> _Dataset_:
##########

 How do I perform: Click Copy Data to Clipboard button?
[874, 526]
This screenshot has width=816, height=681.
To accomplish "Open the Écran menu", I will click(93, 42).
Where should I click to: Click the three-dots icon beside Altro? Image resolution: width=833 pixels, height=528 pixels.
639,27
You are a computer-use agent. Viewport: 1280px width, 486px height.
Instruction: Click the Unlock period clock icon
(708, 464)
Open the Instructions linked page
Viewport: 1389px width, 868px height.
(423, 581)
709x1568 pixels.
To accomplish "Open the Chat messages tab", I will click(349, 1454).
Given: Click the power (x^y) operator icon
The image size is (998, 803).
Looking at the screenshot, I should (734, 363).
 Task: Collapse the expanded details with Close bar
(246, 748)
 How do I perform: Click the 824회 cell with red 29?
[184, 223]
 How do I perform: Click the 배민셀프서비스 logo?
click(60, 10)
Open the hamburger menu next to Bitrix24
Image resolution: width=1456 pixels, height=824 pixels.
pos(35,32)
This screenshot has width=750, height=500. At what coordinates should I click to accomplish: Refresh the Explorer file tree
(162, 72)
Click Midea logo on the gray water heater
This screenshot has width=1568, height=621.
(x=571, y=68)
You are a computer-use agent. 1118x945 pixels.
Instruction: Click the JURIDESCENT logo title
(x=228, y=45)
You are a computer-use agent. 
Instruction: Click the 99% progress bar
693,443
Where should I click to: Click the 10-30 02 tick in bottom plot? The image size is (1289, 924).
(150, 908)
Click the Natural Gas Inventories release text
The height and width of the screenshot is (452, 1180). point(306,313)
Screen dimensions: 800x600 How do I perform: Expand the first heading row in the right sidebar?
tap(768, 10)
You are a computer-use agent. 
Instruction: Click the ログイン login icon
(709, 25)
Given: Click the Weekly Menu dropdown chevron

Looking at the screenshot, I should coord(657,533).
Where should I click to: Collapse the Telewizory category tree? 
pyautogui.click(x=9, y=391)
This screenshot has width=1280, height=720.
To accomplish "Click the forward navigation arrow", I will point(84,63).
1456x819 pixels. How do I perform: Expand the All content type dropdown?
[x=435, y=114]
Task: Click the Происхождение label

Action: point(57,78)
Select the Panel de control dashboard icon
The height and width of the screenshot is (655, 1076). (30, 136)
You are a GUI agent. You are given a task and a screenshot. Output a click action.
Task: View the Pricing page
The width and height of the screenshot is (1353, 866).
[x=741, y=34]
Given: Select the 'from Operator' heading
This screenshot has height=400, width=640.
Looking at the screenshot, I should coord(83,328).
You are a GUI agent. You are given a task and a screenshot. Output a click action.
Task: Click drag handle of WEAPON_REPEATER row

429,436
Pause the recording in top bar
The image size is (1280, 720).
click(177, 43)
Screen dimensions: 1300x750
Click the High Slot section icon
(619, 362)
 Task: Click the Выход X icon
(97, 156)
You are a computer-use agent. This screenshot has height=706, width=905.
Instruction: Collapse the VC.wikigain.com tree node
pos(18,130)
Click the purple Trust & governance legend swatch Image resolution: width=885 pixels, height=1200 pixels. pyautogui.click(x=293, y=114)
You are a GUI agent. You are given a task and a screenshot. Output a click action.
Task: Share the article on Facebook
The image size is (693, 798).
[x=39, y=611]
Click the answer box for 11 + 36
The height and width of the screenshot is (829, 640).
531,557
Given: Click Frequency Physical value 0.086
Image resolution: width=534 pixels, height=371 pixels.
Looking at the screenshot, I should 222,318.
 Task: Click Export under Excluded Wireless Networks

##########

> _How to complete this task_: Every record must be given again exactly as it was written.

> _Task solution_:
 How do I perform: Click Copy Data to Clipboard button?
[874, 526]
This screenshot has width=816, height=681.
To accomplish "Open the Écran menu", I will click(93, 42).
Where should I click to: Click the three-dots icon beside Altro? Image resolution: width=833 pixels, height=528 pixels.
639,27
You are a computer-use agent. Viewport: 1280px width, 486px height.
Instruction: Click the Unlock period clock icon
(708, 464)
Open the Instructions linked page
Viewport: 1389px width, 868px height.
(423, 581)
709x1568 pixels.
To accomplish "Open the Chat messages tab", I will click(349, 1454).
Given: Click the power (x^y) operator icon
The image size is (998, 803).
Looking at the screenshot, I should (734, 363).
 Task: Collapse the expanded details with Close bar
(246, 748)
 How do I perform: Click the 824회 cell with red 29?
[184, 223]
 How do I perform: Click the 배민셀프서비스 logo?
click(60, 10)
Open the hamburger menu next to Bitrix24
Image resolution: width=1456 pixels, height=824 pixels.
pos(35,32)
This screenshot has width=750, height=500. At what coordinates should I click to accomplish: Refresh the Explorer file tree
(162, 72)
Click Midea logo on the gray water heater
This screenshot has width=1568, height=621.
(x=571, y=68)
You are a computer-use agent. 1118x945 pixels.
Instruction: Click the JURIDESCENT logo title
(x=228, y=45)
You are a computer-use agent. 
Instruction: Click the 99% progress bar
693,443
Where should I click to: Click the 10-30 02 tick in bottom plot? The image size is (1289, 924).
(150, 908)
Click the Natural Gas Inventories release text
The height and width of the screenshot is (452, 1180). point(306,313)
Screen dimensions: 800x600 How do I perform: Expand the first heading row in the right sidebar?
tap(768, 10)
You are a computer-use agent. 
Instruction: Click the ログイン login icon
(709, 25)
Given: Click the Weekly Menu dropdown chevron

Looking at the screenshot, I should coord(657,533).
Where should I click to: Collapse the Telewizory category tree? 
pyautogui.click(x=9, y=391)
This screenshot has width=1280, height=720.
To accomplish "Click the forward navigation arrow", I will point(84,63).
1456x819 pixels. How do I perform: Expand the All content type dropdown?
[x=435, y=114]
Task: Click the Происхождение label

Action: point(57,78)
Select the Panel de control dashboard icon
The height and width of the screenshot is (655, 1076). (30, 136)
You are a GUI agent. You are given a task and a screenshot. Output a click action.
Task: View the Pricing page
The width and height of the screenshot is (1353, 866).
[x=741, y=34]
Given: Select the 'from Operator' heading
This screenshot has height=400, width=640.
Looking at the screenshot, I should coord(83,328).
You are a GUI agent. You are given a task and a screenshot. Output a click action.
Task: Click drag handle of WEAPON_REPEATER row

429,436
Pause the recording in top bar
The image size is (1280, 720).
click(177, 43)
Screen dimensions: 1300x750
Click the High Slot section icon
(619, 362)
 Task: Click the Выход X icon
(97, 156)
You are a computer-use agent. This screenshot has height=706, width=905.
Instruction: Collapse the VC.wikigain.com tree node
pos(18,130)
Click the purple Trust & governance legend swatch Image resolution: width=885 pixels, height=1200 pixels. pyautogui.click(x=293, y=114)
You are a GUI agent. You are given a task and a screenshot. Output a click action.
Task: Share the article on Facebook
The image size is (693, 798).
[x=39, y=611]
Click the answer box for 11 + 36
The height and width of the screenshot is (829, 640).
531,557
Given: Click Frequency Physical value 0.086
Image resolution: width=534 pixels, height=371 pixels.
Looking at the screenshot, I should 222,318.
 Task: Click Export under Excluded Wireless Networks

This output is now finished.